___ EXTRAIT DU TEXTE

Is 7, 10-16, Ps 23 ;
Rm 1, 1-7 ; Mt 1, 18-24
C’est le dernier ! dernier dimanche de l’Avent.
Dernier dimanche avant Noël.
Ce Noël qui vient, va-t-il aussi être le dernier ? Vous
l’avez sans doute remarqué, si je jour de Noël est toujours attendu avec
autant de fébrilité par les enfants, le mot Noël, lui, est de plus en
plus absent. Dans les cartes de vœux que nous recevons, dans les
décorations toutes illuminées de nos villes, dans les médias, dans les
grands magasins et les supermarchés, le « joyeux Noël ! »
cède la place à « joyeuses fêtes », au pluriel, englobant la
fête de la Nativité dans un grand événement festif de fin d’année. Comme
pour mettre la fête païenne qui célèbre la nouvelle année au même niveau
que la fête de Noël. Comme pour minimiser Noël ? pour
l’étouffer ?

______

_DÉTAILS DE LA TÂCHE_
Citez le passage de l'extrait du texte qui va de « Ce Noël qui » à « l’étouffer ? », bornes incluses.

___ DONNÉES FOURNIES

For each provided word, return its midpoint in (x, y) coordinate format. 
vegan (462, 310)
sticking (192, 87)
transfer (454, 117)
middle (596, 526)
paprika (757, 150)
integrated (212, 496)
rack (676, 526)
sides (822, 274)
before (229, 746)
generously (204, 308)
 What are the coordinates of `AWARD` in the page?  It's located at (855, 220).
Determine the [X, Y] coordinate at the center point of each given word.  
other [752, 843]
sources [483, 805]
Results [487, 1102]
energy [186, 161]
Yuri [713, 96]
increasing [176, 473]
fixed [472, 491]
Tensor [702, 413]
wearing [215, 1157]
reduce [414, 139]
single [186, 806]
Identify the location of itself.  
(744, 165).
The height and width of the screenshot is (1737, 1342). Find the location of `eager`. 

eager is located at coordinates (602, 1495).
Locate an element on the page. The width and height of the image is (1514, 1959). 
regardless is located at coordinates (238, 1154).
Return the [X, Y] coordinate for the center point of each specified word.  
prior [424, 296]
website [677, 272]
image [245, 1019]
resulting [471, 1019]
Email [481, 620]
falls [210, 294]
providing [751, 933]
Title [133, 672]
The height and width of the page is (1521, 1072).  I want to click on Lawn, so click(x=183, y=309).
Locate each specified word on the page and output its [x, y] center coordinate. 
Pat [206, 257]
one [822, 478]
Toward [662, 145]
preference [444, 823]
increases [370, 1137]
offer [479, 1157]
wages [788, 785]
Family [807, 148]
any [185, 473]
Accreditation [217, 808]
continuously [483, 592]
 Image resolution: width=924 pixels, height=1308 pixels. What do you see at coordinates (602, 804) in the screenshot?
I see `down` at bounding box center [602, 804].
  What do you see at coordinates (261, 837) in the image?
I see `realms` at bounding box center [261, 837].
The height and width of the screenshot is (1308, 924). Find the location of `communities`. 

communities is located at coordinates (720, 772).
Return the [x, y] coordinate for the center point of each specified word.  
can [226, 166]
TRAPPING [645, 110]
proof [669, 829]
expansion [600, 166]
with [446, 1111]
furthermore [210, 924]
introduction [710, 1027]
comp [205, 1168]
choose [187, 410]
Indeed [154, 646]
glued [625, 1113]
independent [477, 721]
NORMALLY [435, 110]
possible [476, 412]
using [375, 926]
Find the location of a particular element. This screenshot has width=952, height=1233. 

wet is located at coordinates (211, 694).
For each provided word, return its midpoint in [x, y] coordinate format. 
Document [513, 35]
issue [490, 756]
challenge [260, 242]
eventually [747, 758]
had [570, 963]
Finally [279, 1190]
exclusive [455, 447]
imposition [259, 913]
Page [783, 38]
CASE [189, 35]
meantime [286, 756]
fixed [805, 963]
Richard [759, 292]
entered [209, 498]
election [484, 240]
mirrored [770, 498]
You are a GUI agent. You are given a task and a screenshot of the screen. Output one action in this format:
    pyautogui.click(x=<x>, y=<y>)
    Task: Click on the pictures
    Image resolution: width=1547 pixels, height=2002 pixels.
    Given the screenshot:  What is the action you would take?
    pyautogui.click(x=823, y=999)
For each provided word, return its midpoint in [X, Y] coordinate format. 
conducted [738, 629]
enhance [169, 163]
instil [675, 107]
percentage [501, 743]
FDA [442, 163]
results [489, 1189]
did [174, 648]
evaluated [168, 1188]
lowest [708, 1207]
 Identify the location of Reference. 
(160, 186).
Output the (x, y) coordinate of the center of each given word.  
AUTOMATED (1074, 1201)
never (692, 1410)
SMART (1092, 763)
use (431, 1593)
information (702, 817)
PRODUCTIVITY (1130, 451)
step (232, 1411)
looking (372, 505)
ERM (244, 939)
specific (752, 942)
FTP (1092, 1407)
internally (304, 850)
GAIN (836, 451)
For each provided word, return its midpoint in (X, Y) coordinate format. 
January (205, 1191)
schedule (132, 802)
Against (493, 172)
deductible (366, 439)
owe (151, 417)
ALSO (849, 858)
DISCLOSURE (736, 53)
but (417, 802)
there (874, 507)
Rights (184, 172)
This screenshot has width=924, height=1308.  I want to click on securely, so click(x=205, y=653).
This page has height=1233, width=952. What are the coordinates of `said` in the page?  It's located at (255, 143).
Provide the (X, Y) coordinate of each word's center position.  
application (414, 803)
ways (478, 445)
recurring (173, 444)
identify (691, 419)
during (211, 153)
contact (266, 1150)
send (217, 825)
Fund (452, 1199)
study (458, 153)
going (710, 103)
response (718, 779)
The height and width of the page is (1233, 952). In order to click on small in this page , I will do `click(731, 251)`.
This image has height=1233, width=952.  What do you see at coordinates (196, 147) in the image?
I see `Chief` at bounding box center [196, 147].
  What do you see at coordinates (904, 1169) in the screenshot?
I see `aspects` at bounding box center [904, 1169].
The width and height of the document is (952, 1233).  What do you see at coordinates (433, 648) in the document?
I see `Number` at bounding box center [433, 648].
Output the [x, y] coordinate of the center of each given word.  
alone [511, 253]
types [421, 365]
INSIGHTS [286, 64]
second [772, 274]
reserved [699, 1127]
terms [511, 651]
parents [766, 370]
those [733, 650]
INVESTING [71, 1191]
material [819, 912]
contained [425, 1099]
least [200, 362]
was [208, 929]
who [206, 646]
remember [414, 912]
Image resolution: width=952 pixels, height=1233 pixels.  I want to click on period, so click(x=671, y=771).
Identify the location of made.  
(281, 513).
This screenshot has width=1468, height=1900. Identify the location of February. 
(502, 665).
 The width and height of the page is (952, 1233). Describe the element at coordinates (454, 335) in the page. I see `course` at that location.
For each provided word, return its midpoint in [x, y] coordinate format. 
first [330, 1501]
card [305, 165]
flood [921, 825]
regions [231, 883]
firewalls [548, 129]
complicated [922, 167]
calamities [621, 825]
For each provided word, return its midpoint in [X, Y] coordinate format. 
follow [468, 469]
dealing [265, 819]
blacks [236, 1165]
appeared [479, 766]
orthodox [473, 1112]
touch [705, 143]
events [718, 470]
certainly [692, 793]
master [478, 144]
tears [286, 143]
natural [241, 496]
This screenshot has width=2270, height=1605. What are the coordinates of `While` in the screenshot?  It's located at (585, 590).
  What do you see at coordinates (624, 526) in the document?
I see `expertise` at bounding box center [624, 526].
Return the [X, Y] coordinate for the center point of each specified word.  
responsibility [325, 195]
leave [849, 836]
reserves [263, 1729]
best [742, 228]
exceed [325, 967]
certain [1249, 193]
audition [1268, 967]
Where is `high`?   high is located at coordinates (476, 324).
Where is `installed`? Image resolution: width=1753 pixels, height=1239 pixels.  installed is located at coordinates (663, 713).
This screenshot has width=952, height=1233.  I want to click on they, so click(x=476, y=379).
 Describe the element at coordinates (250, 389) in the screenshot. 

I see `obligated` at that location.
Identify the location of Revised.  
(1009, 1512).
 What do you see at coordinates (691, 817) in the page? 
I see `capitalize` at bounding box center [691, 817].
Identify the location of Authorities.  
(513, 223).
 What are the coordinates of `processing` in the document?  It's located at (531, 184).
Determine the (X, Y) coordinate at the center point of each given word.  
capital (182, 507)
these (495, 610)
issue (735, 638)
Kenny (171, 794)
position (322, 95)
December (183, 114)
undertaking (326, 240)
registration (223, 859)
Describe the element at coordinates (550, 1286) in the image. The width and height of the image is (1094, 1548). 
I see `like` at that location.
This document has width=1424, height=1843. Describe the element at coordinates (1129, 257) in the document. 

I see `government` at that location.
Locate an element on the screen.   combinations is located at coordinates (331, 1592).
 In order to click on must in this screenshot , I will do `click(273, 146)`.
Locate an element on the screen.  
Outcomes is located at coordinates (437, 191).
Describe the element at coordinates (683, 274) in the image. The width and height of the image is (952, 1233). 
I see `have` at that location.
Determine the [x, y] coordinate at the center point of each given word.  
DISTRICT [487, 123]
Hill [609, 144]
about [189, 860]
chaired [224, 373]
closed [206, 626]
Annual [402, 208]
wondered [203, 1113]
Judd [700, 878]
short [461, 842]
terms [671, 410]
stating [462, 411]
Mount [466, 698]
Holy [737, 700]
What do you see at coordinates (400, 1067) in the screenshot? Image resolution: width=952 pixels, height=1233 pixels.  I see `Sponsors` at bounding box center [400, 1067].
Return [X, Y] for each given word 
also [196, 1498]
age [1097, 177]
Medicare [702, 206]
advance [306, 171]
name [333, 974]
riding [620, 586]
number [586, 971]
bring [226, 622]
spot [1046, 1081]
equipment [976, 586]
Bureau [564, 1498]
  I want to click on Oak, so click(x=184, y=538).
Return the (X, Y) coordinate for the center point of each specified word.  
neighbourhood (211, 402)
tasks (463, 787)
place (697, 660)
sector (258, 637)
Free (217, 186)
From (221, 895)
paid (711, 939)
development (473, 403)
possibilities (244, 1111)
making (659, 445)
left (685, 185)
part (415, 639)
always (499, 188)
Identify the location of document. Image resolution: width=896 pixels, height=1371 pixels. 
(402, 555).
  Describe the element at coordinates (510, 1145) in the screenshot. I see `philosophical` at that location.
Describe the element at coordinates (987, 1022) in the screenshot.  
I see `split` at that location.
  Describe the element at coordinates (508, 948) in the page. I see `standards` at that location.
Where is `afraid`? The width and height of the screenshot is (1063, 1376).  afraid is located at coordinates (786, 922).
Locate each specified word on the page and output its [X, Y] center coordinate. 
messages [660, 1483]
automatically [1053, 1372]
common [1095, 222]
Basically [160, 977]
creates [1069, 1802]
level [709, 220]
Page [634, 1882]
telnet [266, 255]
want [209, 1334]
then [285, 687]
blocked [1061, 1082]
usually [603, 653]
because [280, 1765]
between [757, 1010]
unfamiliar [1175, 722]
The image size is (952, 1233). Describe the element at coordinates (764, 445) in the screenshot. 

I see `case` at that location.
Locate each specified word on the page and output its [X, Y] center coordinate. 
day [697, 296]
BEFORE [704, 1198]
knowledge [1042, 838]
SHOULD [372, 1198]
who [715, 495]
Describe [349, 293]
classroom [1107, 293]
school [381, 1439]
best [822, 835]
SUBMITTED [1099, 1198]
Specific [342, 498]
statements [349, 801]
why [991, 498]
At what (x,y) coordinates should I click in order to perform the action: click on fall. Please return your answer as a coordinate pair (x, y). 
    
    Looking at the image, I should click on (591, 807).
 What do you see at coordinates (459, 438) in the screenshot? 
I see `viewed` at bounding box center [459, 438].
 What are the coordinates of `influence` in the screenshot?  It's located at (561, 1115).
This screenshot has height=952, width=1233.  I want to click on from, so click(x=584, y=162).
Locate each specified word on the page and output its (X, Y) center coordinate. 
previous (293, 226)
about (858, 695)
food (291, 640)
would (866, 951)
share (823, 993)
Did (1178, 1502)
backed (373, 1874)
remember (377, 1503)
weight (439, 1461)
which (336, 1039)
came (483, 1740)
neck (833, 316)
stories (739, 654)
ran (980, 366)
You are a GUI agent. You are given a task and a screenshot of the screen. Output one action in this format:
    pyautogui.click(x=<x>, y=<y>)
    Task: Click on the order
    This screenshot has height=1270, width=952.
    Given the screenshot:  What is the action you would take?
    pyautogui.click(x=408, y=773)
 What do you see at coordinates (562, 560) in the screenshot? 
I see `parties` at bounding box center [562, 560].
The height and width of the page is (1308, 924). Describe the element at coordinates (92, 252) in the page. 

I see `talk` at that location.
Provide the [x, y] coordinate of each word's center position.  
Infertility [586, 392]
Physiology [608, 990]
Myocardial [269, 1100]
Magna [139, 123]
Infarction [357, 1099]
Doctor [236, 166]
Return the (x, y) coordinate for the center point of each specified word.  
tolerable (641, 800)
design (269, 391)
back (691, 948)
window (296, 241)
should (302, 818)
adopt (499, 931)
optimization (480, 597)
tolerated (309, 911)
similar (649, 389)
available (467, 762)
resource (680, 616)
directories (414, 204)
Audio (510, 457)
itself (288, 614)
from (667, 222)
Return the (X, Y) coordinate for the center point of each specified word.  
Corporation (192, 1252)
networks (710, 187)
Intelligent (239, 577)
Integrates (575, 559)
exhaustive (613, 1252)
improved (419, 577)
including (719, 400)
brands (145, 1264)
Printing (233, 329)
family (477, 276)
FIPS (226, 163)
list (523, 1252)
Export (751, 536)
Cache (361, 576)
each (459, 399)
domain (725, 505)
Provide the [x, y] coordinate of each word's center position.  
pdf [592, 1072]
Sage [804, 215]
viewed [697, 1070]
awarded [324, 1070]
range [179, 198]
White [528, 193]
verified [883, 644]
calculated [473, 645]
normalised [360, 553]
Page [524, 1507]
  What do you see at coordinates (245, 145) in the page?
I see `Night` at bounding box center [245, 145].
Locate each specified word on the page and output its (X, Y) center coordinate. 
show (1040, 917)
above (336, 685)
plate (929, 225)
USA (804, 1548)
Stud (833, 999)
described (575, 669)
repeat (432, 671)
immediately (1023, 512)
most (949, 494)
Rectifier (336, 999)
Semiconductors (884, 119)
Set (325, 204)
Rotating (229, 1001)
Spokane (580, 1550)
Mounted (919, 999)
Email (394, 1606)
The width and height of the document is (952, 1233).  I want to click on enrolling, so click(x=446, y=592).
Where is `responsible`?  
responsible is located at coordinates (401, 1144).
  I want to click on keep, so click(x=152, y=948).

______

_RÉPONSE ATTENDUE_
Ce Noël qui vient, va-t-il aussi être le dernier ? Vous
l’avez sans doute remarqué, si je jour de Noël est toujours attendu avec
autant de fébrilité par les enfants, le mot Noël, lui, est de plus en
plus absent. Dans les cartes de vœux que nous recevons, dans les
décorations toutes illuminées de nos villes, dans les médias, dans les
grands magasins et les supermarchés, le « joyeux Noël ! »
cède la place à « joyeuses fêtes », au pluriel, englobant la
fête de la Nativité dans un grand événement festif de fin d’année. Comme
pour mettre la fête païenne qui célèbre la nouvelle année au même niveau
que la fête de Noël. Comme pour minimiser Noël ? pour
l’étouffer ?